WORK TO COMPLETE:
Retype the entries word for word, from the start through the line that contains "pos(108,654)", inclusive. Leave the pictures out of your answer.

Text and item location entries:
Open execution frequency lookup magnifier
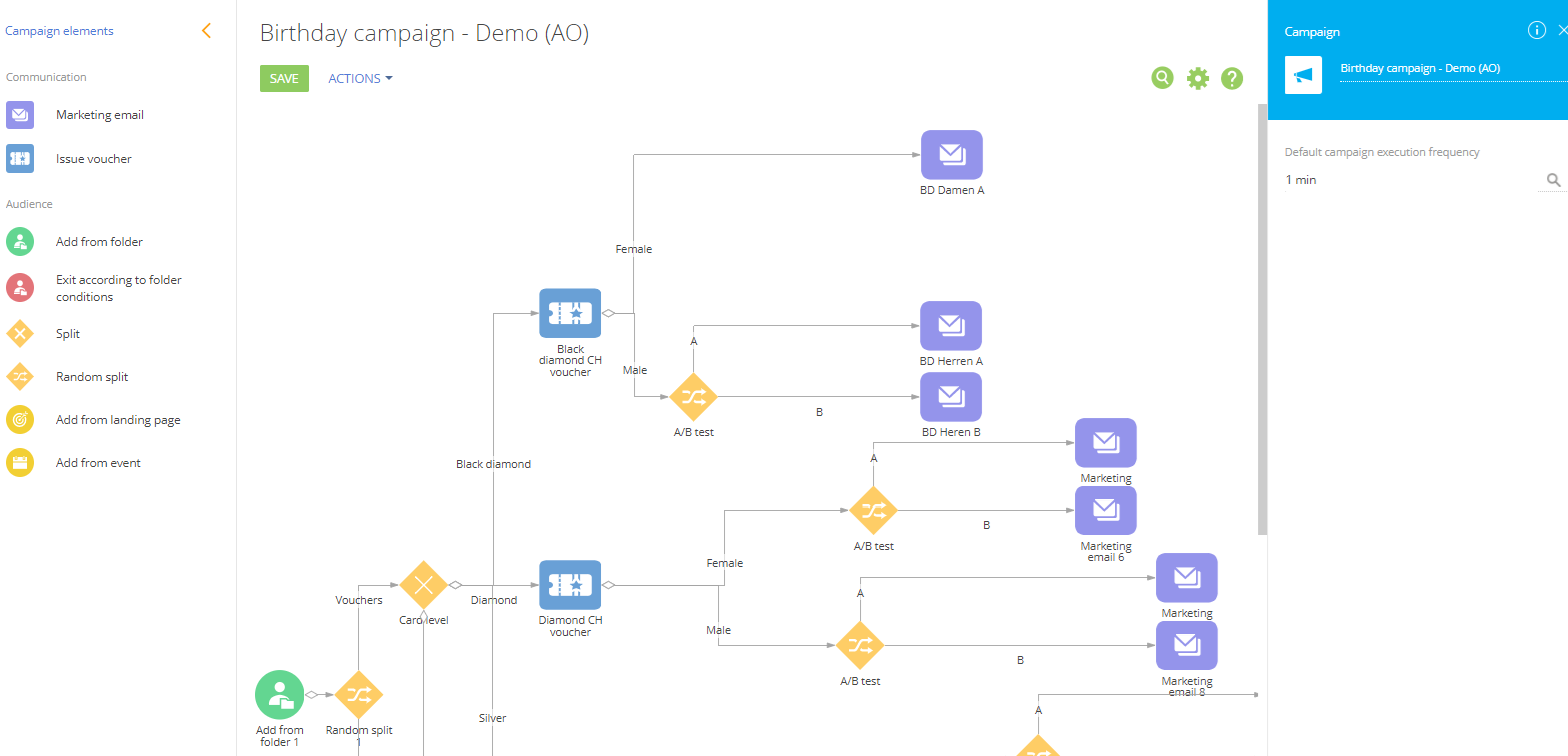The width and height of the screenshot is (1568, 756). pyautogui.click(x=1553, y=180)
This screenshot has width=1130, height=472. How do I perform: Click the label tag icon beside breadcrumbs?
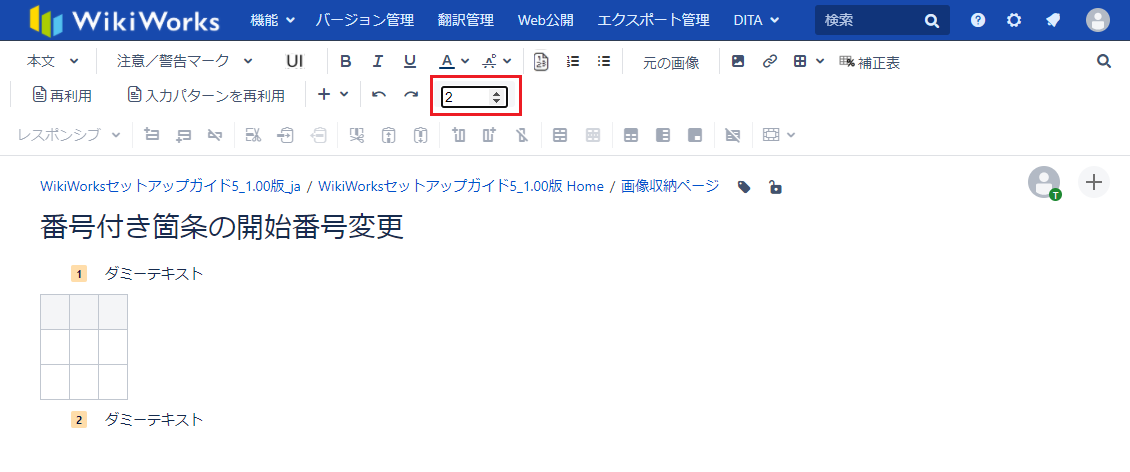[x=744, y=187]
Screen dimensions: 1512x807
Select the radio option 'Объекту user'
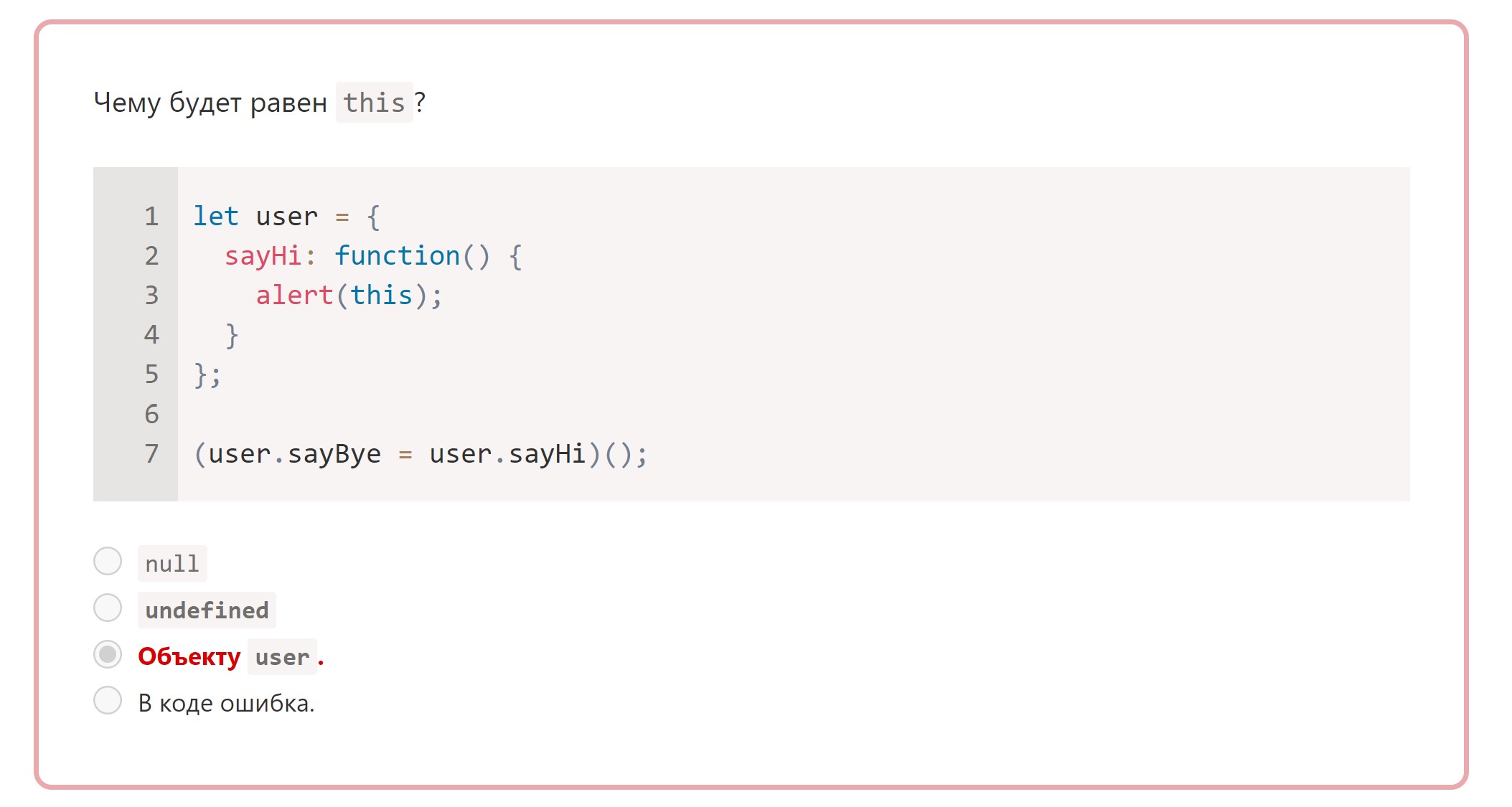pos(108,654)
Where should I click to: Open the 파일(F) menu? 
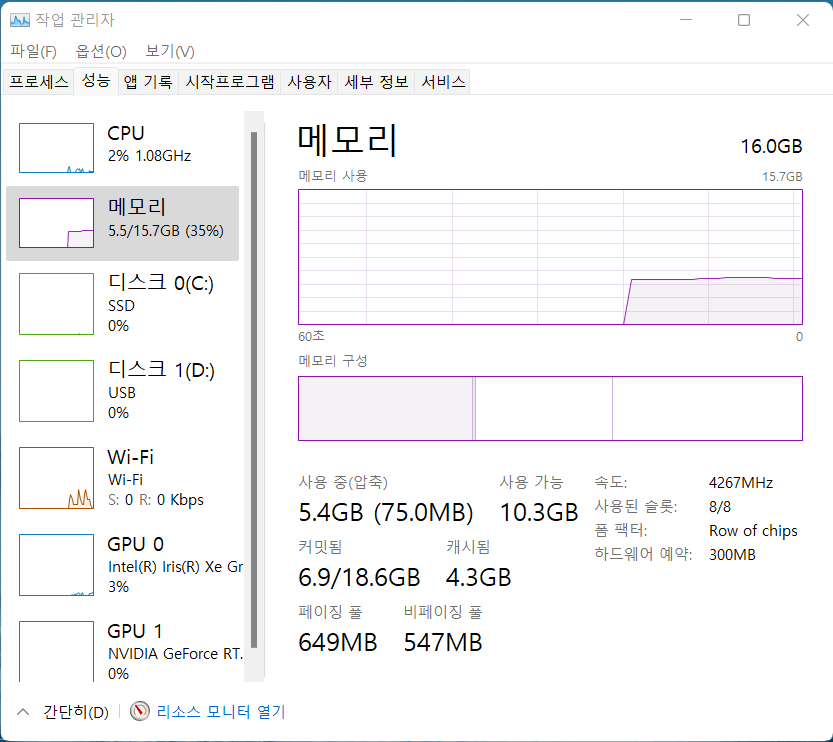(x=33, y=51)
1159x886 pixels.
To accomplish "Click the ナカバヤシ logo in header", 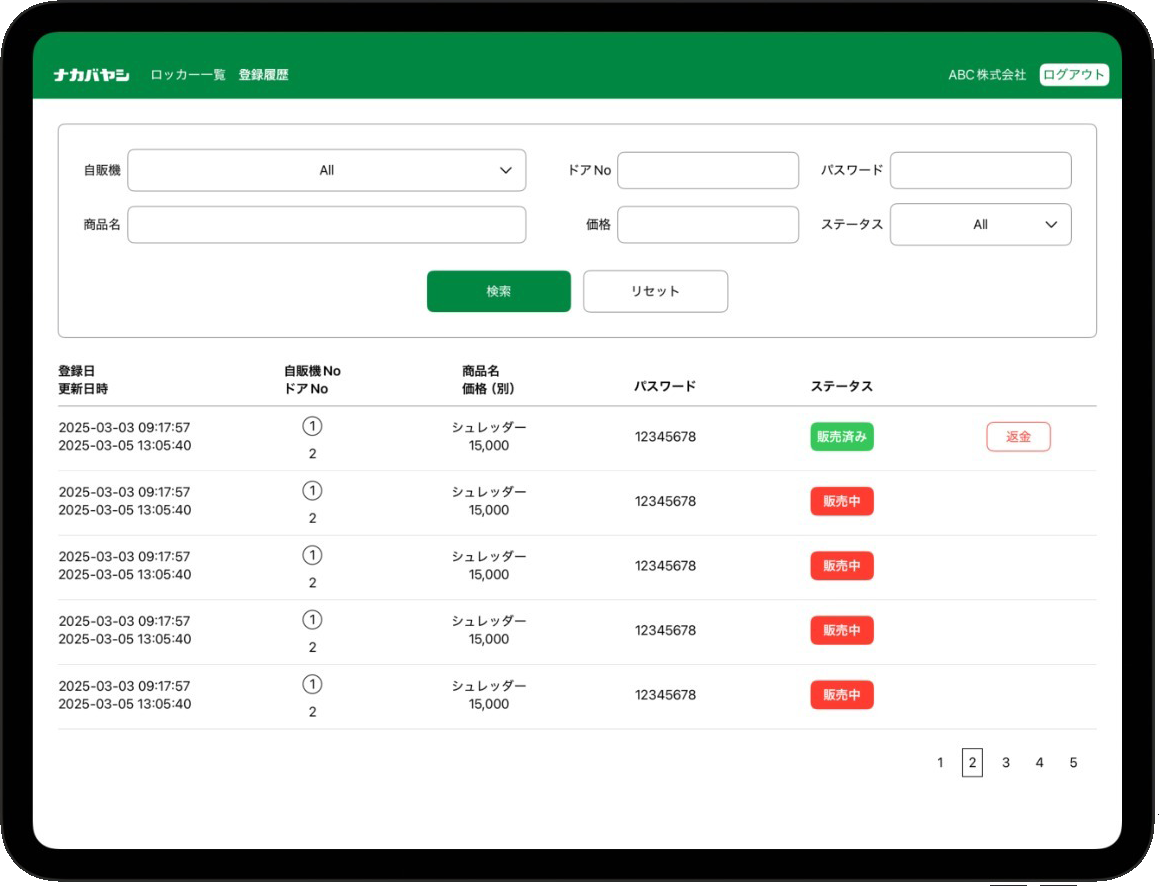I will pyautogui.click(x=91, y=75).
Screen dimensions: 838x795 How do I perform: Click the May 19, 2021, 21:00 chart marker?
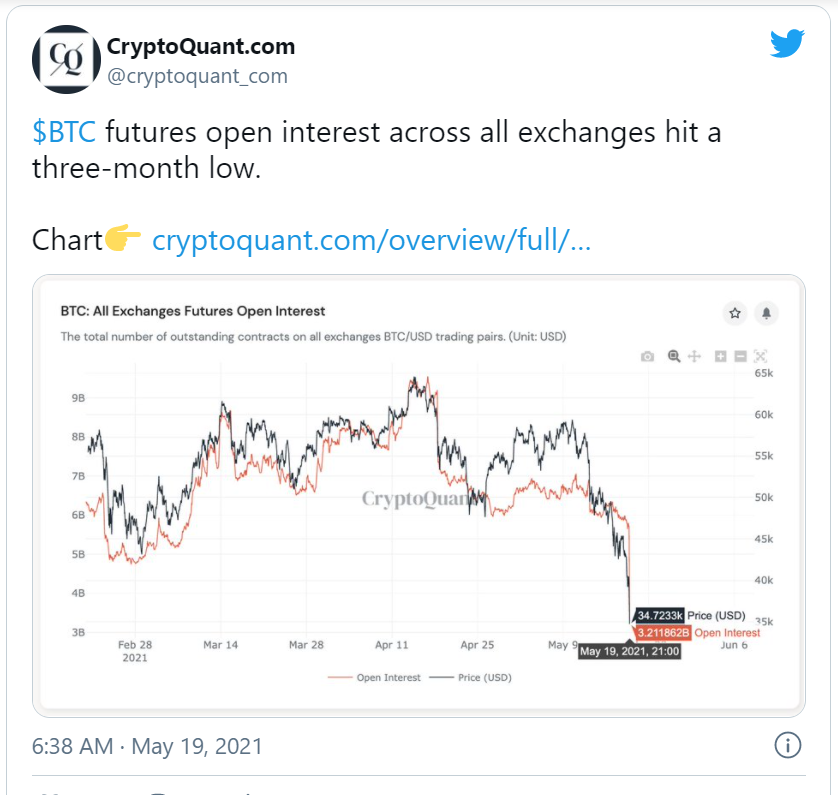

EXERCISE RESPONSE:
Open execution frequency lookup magnifier
The width and height of the screenshot is (1568, 756). pyautogui.click(x=1553, y=180)
This screenshot has width=1130, height=472. How do I perform: Click the label tag icon beside breadcrumbs?
[x=744, y=187]
Screen dimensions: 1512x807
Select the radio option 'Объекту user'
pos(108,654)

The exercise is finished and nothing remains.